CIVITAVECCHIA – Il primo giorno di controlli degli ispettori ambientali a Civitavecchia restituisce un quadro tutt’altro che incoraggiante. Le verifiche, iniziate alle 5 del mattino, si sono concentrate in una zona di Campo dell’Oro, dove nella giornata era previsto il conferimento della plastica. E il dato emerso dai primi controlli è pesante: nel 60% dei casi sono state riscontrate irregolarità che, a regime, potrebbero comportare una sanzione per il singolo cittadino o per il condominio.
A raccontare l’esito della prima giornata è l’assessore all’Ambiente Stefano Giannini, che non usa mezzi termini nel descrivere ciò che gli ispettori hanno trovato durante le verifiche.
“Abbiamo trovato una situazione sul rispetto delle regole che va, in buona parte, ricostruita”, spiega Giannini.
Tra i casi contestati ci sono rifiuti indifferenziati conferiti al posto della plastica, sacchi neri nei quali erano stati gettati insieme carta, vetro e altri materiali. Ma non solo. Accanto ai carrellati sono stati trovati anche oggetti completamente estranei alla raccolta prevista, come bambole e ferri da stiro.
Il dato più significativo resta però quello delle irregolarità riscontrate: sei casi su dieci, secondo quanto riferito dall’assessore, sarebbero stati potenzialmente sanzionabili.
Per il momento, però, niente multe. L’amministrazione ha scelto di utilizzare il primo mese soprattutto come fase di informazione e sensibilizzazione.
“Quelle sanzioni oggi non arriveranno. Vogliamo dare a tutti il tempo e gli strumenti per comprendere le regole e correggere comportamenti che, in alcuni casi, derivano anche da abitudini consolidate nel tempo”, chiarisce Giannini.

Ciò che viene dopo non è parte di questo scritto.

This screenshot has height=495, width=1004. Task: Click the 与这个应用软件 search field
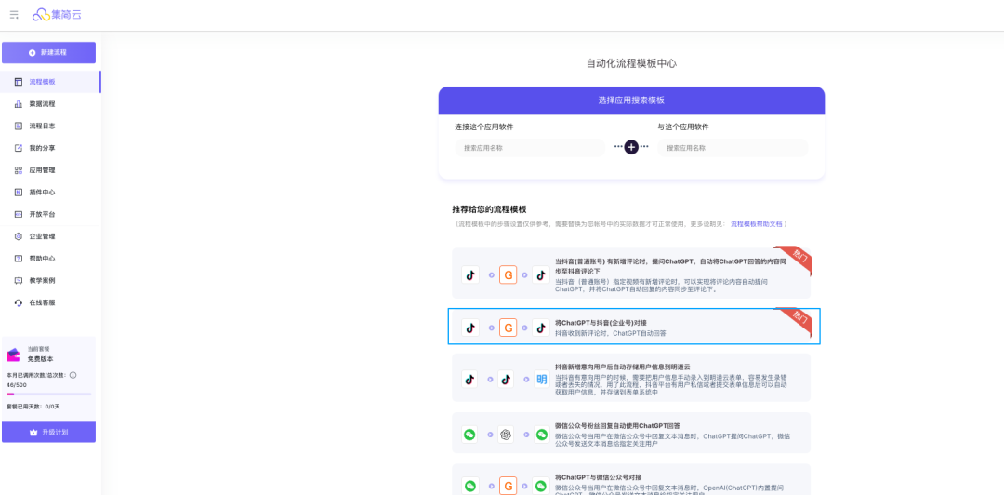point(733,148)
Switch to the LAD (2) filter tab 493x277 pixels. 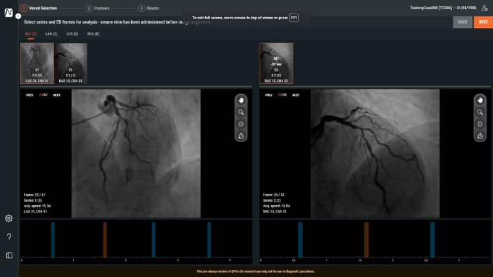[51, 34]
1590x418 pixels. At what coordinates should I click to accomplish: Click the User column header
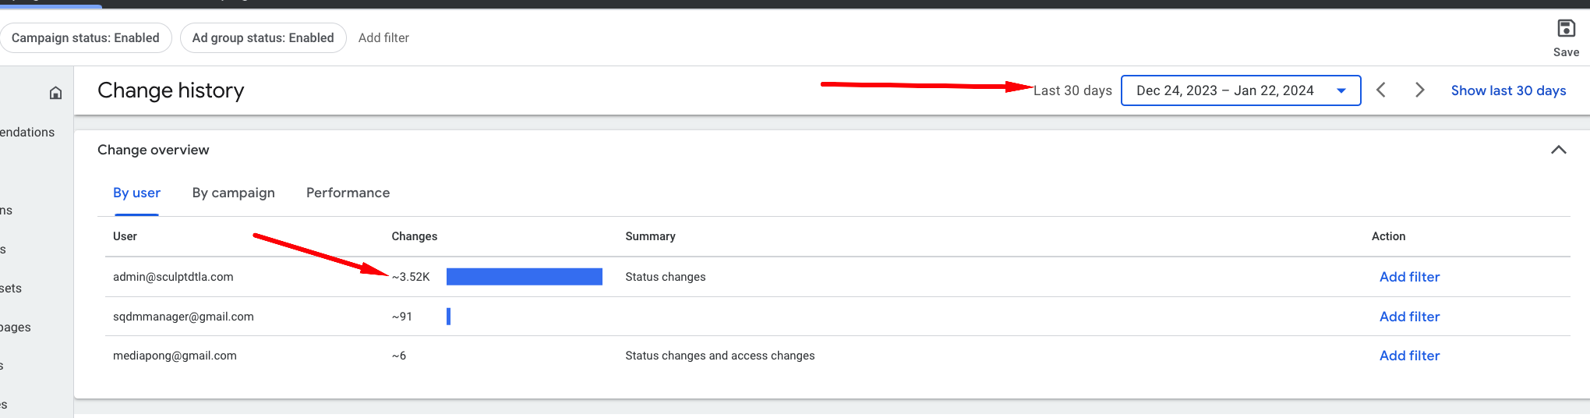pyautogui.click(x=125, y=236)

Ma la tregua ha una scadenza precisa. Dal prossimo mese il sistema entrerà progressivamente nella fase operativa vera e propria, con l’applicazione delle sanzioni nei casi in cui le irregolarità continueranno a essere riscontrate.
“Dal prossimo mese, però, la fase di accompagnamento lascerà progressivamente spazio all’applicazione delle sanzioni: le stesse situazioni riscontrate oggi non potranno più essere tollerate”, avverte l’assessore.

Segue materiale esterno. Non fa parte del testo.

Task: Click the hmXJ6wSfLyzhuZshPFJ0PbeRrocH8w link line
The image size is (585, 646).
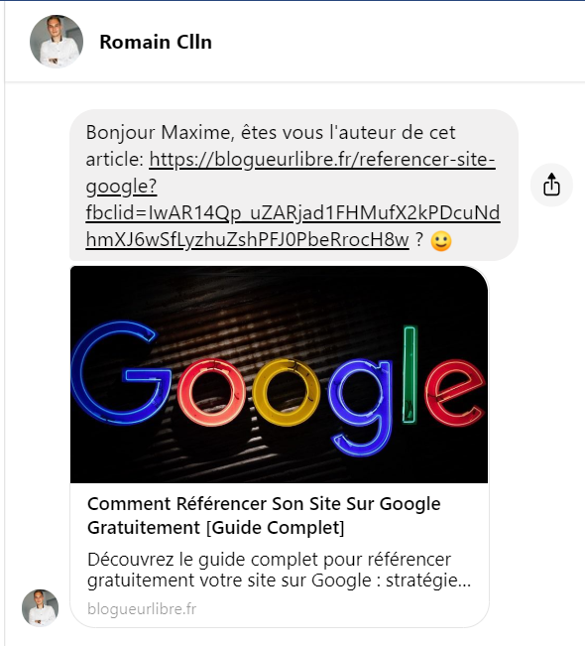Action: pos(248,240)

Una stretta che, nelle intenzioni dell’amministrazione, non nasce dalla volontà di fare cassa attraverso le multe. Il tema, spiega Giannini, riguarda soprattutto il funzionamento del servizio e i costi che ricadono sui cittadini.
“Non vogliamo fare cassa con le multe. Vogliamo una città più pulita e una raccolta differenziata che funzioni meglio”, sottolinea.
E c’è anche un’altra questione, ancora più concreta per famiglie e attività: la TARI. Una quantità elevata di rifiuto indifferenziato, secondo l’assessore, incide infatti sui costi complessivi della gestione dei rifiuti e quindi anche sulla tassa pagata dai cittadini.
“Differenziare meglio significa ridurre progressivamente questi costi e creare le condizioni perché, insieme a una gestione più efficiente del servizio, si possa arrivare a pagare meno”, afferma Giannini.
L’obiettivo dichiarato, quindi, non è soltanto quello di contrastare l’abbandono o il conferimento errato dei rifiuti, ma provare a intervenire anche sulla spesa complessiva del sistema.
Il percorso indicato dall’amministrazione è graduale: prima informazione, poi sensibilizzazione e controlli e, quando necessario, sanzioni.
“Perché rispettare le regole della raccolta differenziata significa avere una città più pulita, ma anche spendere meglio e provare a pagare meno”, conclude l’assessore all’Ambiente.
Giannini ha infine ringraziato l’Associazione degli Ispettori Ambientali e CSP per il lavoro svolto e per la collaborazione nella prima giornata di controlli.